**Work required**
Determine how many lines in the records below include the word "Downloads" and output that number alone.

======== Source material

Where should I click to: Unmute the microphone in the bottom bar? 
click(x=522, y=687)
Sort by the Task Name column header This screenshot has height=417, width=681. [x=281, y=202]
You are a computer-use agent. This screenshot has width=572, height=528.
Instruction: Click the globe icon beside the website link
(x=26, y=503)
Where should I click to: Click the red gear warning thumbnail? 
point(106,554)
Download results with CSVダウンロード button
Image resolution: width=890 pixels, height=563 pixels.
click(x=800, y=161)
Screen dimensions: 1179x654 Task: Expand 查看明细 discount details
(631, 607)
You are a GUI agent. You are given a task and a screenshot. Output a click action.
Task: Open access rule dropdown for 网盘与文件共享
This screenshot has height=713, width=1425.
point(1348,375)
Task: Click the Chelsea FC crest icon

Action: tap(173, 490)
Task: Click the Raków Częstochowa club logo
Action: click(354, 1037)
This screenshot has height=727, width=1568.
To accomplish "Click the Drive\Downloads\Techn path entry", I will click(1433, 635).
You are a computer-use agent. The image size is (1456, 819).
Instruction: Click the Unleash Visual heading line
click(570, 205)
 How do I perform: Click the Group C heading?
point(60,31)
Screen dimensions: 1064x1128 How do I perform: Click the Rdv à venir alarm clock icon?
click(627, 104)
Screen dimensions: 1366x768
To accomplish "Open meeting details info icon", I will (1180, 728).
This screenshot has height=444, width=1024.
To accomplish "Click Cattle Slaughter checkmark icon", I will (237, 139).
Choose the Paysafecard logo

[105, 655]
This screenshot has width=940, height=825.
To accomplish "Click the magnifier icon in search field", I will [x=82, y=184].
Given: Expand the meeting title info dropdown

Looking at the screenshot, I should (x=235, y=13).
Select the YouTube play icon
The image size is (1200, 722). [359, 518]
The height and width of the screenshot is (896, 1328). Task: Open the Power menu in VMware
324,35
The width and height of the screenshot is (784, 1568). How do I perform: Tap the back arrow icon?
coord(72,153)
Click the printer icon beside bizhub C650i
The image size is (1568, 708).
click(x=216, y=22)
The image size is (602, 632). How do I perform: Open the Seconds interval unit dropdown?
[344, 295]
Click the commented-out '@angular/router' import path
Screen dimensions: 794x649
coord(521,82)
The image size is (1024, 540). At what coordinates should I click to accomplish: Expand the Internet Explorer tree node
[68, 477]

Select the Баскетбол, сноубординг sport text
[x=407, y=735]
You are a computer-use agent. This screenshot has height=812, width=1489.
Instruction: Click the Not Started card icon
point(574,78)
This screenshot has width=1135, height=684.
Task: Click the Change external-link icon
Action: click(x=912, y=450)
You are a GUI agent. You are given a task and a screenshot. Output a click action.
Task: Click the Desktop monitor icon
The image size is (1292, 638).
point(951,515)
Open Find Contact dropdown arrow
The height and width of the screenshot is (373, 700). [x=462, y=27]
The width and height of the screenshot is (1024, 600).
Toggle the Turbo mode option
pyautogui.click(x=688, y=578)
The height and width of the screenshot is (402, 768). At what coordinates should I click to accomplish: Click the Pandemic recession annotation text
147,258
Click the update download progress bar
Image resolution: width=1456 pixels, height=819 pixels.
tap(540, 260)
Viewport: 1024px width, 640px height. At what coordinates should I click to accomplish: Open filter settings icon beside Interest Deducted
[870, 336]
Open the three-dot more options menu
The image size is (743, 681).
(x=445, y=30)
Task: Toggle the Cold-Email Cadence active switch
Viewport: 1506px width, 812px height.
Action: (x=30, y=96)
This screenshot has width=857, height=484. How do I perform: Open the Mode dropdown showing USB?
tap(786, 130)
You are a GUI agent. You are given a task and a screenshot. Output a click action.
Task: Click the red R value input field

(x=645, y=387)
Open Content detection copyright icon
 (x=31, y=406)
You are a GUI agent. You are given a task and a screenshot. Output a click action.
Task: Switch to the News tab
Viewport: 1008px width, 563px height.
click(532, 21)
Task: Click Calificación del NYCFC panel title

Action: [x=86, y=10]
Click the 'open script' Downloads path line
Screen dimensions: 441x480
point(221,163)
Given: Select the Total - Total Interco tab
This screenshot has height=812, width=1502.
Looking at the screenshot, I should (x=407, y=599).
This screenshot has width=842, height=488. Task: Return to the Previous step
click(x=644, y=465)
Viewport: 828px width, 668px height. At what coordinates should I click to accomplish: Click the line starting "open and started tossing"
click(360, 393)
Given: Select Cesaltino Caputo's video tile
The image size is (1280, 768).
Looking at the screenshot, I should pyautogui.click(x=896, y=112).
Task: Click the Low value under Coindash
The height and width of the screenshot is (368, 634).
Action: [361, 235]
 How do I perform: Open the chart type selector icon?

================

**Problem solution**
2